Fast forward to 2021, and we see consumers migrating towards faster delivery transit time expectations, with free 2-day delivery reigning as the most popular delivery option for consumers:
- 42% of shoppers expect a 2-day shipping option for every online purchase they make. (Source: Ware2Go)
What are the transit-time delivery options for the consumer?
Extended Days Delivery (3+ Days): This is still a popular option embraced by both merchants and consumers for the delivery of non-urgent, low value goods.
2–3-Day Delivery: All the primary integrated carriers and most merchants offer a variation of this service that is fast enough for many consumers and yet easily works for most merchants as a free shipping option for their customers
2-Day Delivery: We can thank Amazon for making 2-day delivery the most accepted and in demand delivery solution with free shipping in the US. This has also forced competitors to offer free 2-day delivery, which can be costly for Amazon’s competitors to support.
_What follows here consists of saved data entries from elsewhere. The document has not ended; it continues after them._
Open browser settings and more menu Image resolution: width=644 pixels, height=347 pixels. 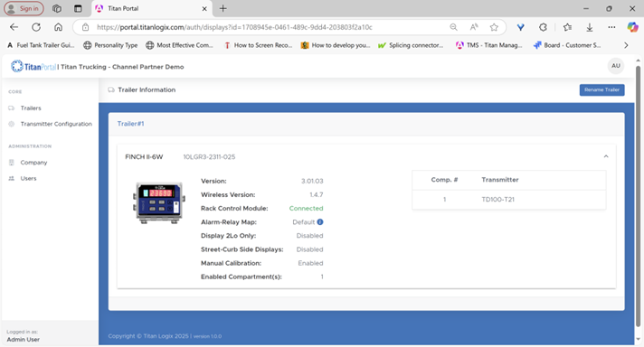[x=611, y=27]
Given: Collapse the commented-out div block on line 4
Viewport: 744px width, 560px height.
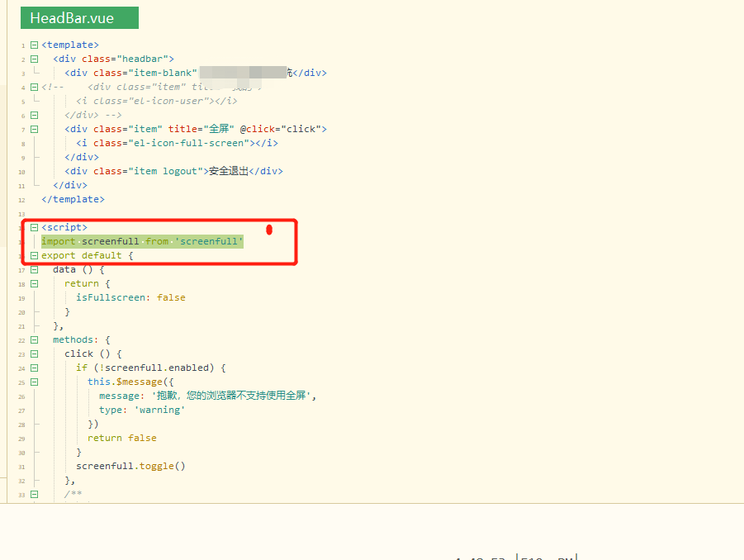Looking at the screenshot, I should [x=33, y=86].
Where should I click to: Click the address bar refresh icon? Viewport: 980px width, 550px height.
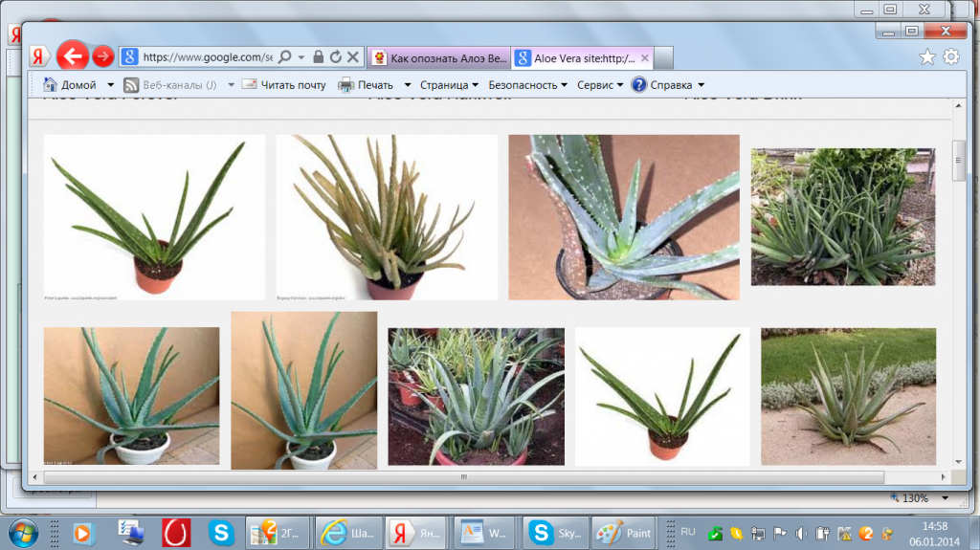(x=336, y=57)
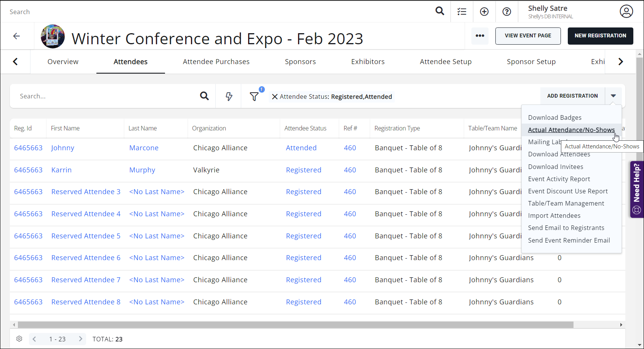Switch to the Attendee Purchases tab
Screen dimensions: 644x349
[x=216, y=62]
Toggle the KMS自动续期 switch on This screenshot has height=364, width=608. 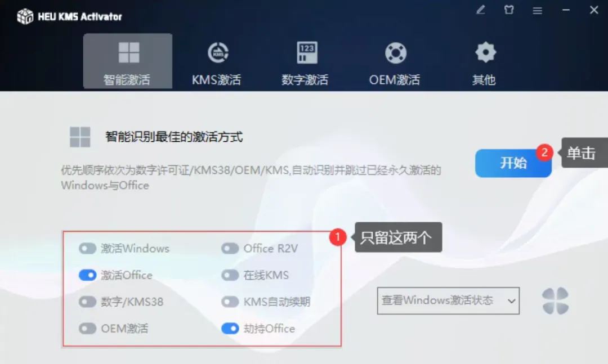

One Day/Next Day Delivery: It was in 2019 that Amazon introduced Prime One-Day, free delivery to select customers. Today, more than half of all Prime purchases are being delivered in one day. It has been a challenge for Amazon’s competitors to match this delivery service commitment. However, merchants are also finding that free 2-day delivery is still satisfactory for most customers.
Same Day Delivery (2+ Hours): During 2009, Amazon was the first ecommerce retailer to test same-day delivery in select, large market zip codes. Today, free same day delivery is available to Prime members, but only in designated large markets. Statistica had this to say about the size of the same day delivery US market:
- In 2019, the same-day-delivery market in the United States amounted to 5.87 billion U.S. dollars. By 2024, this market is forecasted to reach 15.6 billion U.S. dollars. These estimates include grocery and meal delivery. (Source: Statista)
Quick (Q) Commerce Delivery (Less Than 1 Hour): Also referred to as ‘on-demand delivery’, is e-commerce in its faster form, dependent on the quickest, last mile delivery solutions. This ultra-fast delivery solution works best with grocery and meal delivery. Not enough data exists to suggest that less than one-hour delivery for consumer goods is a viable delivery solution.
The best ecommerce merchants and order fulfillment 3PL’s offer a range of transit time solutions from extended delivery for low value goods to one-day delivery for higher value goods.
What is the catch for ecommerce merchants?
However, as we move towards faster transit times that absolutely cost more, the ecommerce merchant must now consider the following risk:
- The higher cost of faster transit times can erode margin if the merchant chooses to subsidize the related higher transit costs.
- Passing on the full cost of faster delivery services to the consumer can be dangerous for a merchant if a competitor is offering the same premium service at a lower cost by absorbing part, or all the added cost.
- Are the merchants, specifically Amazon, foisting the one-day delivery commitment onto the consumer when surveys indicate that most consumers are happy with 2-day delivery.
Finally, inflation is just one more factor that could ultimately derail one-day free delivery by driving up the cost of products and ultimately eroding the ecommerce value proposition as we know it today.